= Beginning of Section =

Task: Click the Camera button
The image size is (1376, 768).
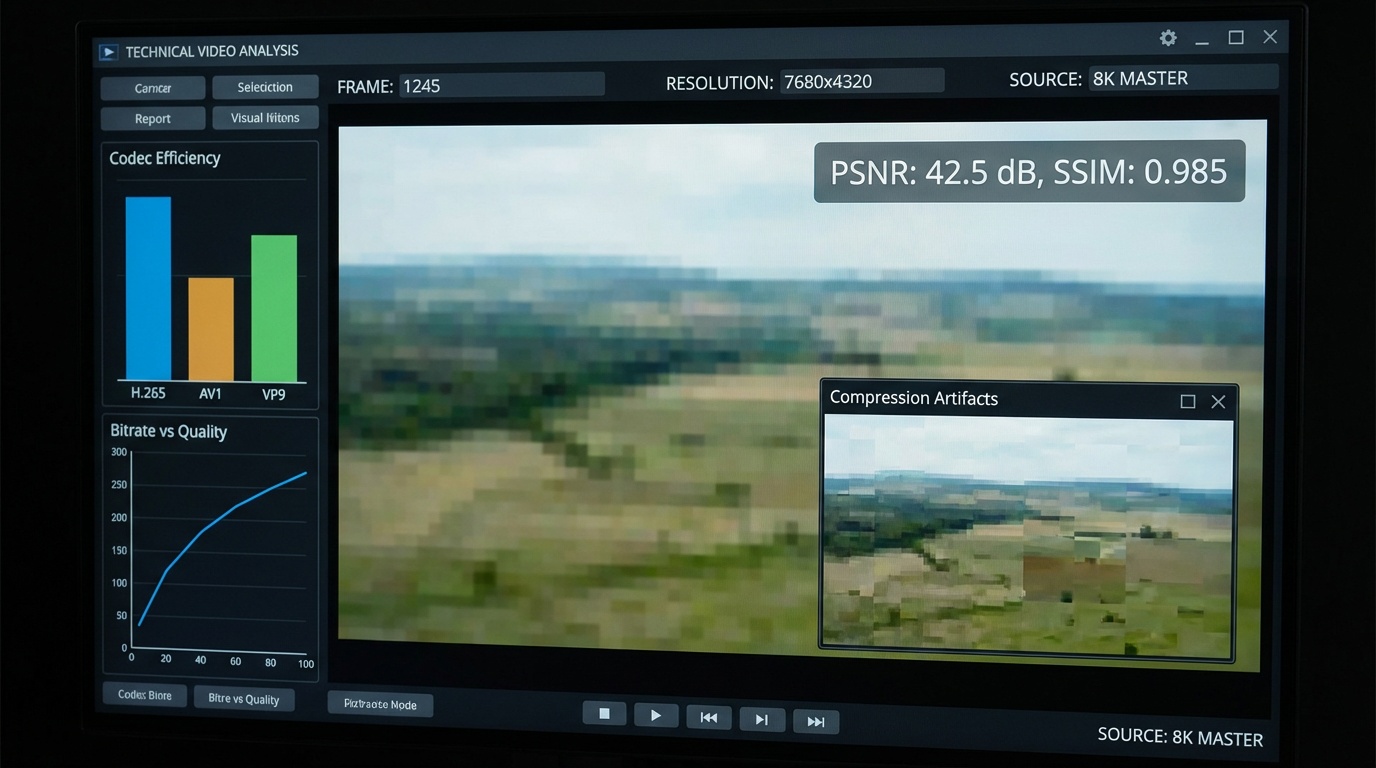Action: pyautogui.click(x=152, y=87)
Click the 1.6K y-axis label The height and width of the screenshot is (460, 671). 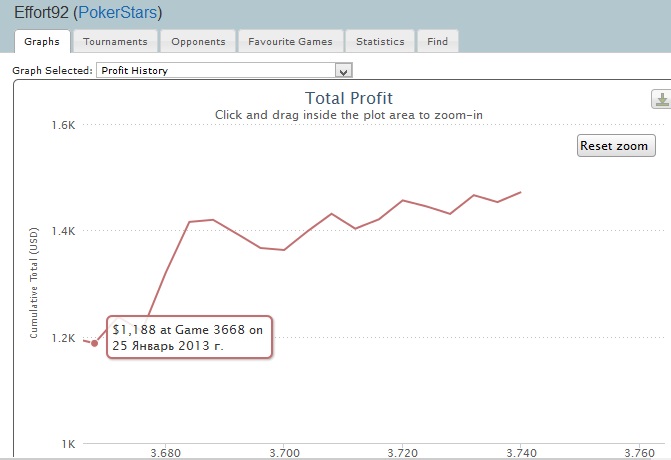[65, 125]
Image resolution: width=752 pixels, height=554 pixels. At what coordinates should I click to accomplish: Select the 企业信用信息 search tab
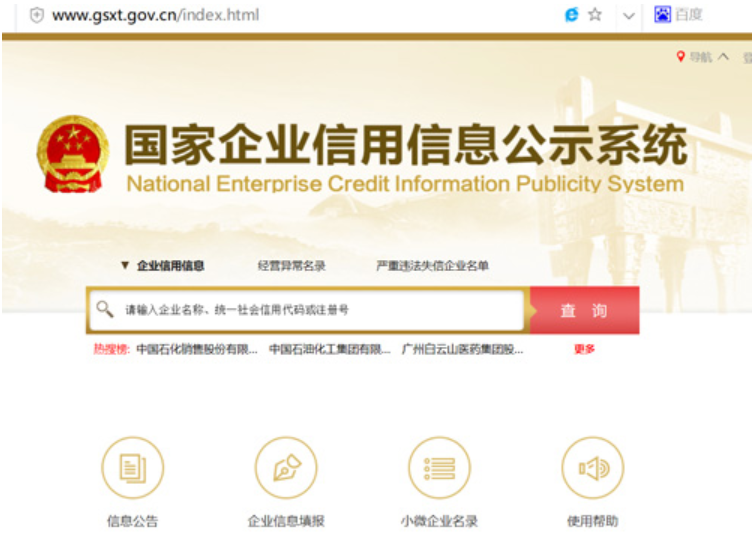(170, 266)
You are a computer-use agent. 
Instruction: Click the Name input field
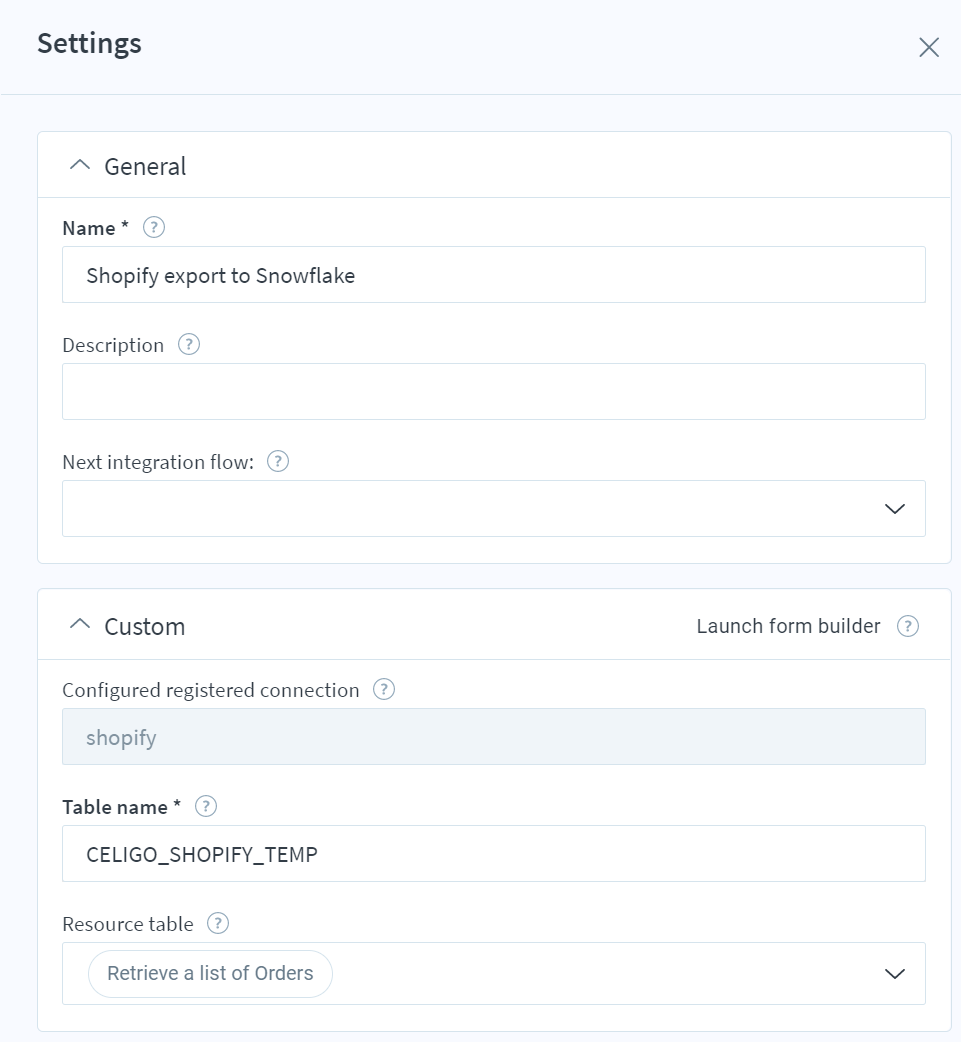pyautogui.click(x=494, y=274)
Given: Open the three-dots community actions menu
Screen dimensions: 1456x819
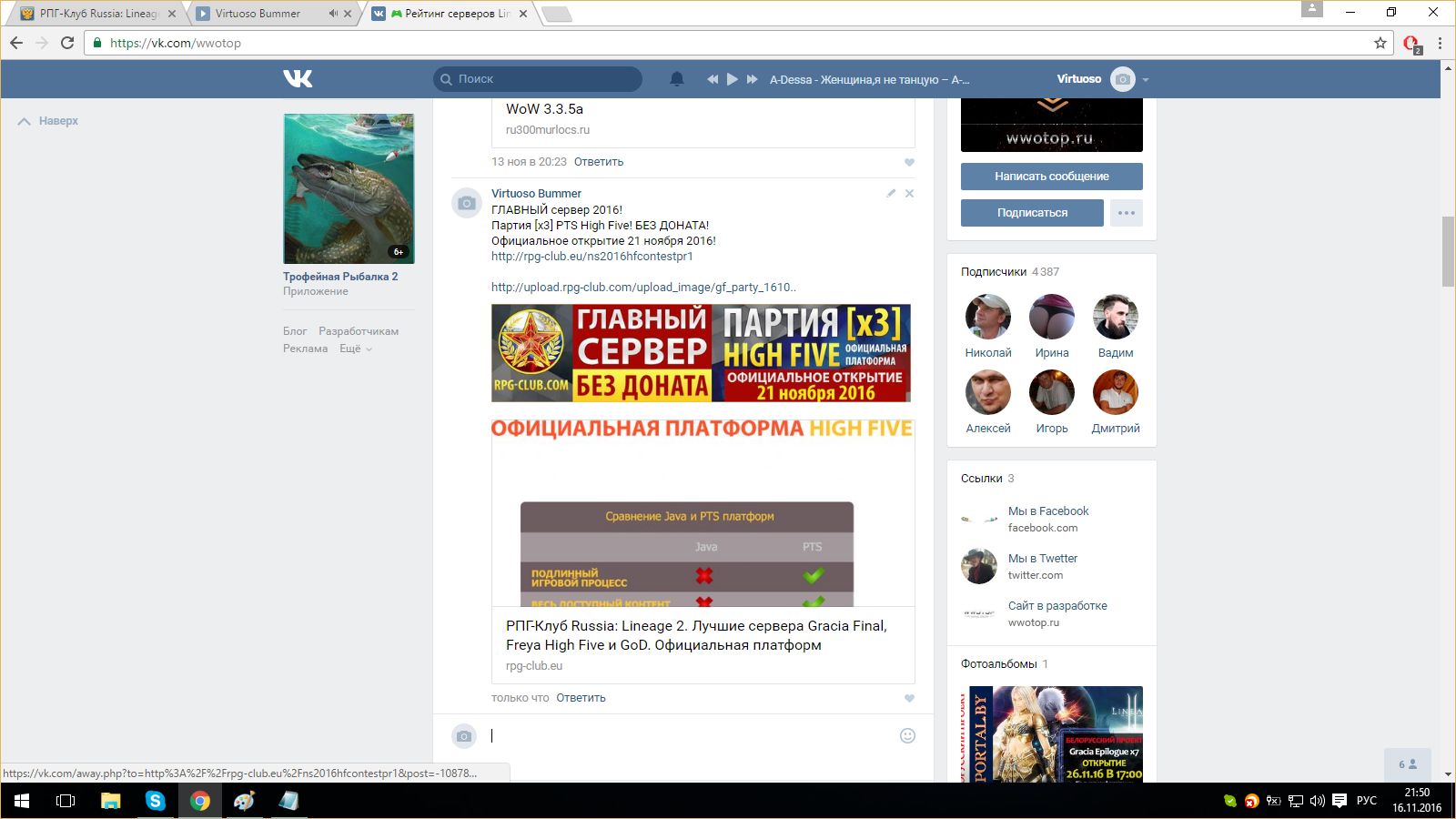Looking at the screenshot, I should point(1126,213).
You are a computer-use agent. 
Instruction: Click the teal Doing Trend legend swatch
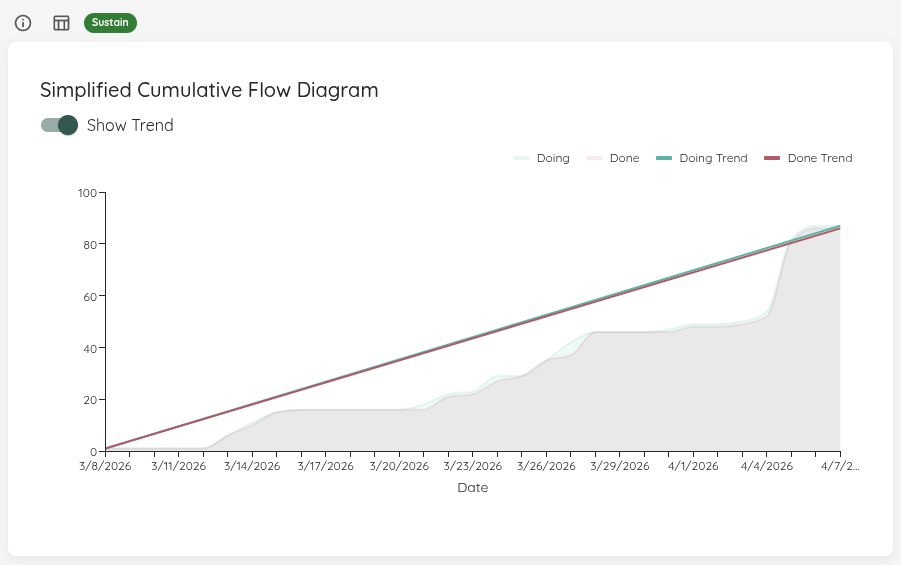pyautogui.click(x=663, y=158)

= End of Section =

From the line containing "Instruction: Click the teal" down to the last line of the data above, transcribe exactly those lines and no others; omit the pictures.

Task response:
Instruction: Click the teal Doing Trend legend swatch
pyautogui.click(x=663, y=158)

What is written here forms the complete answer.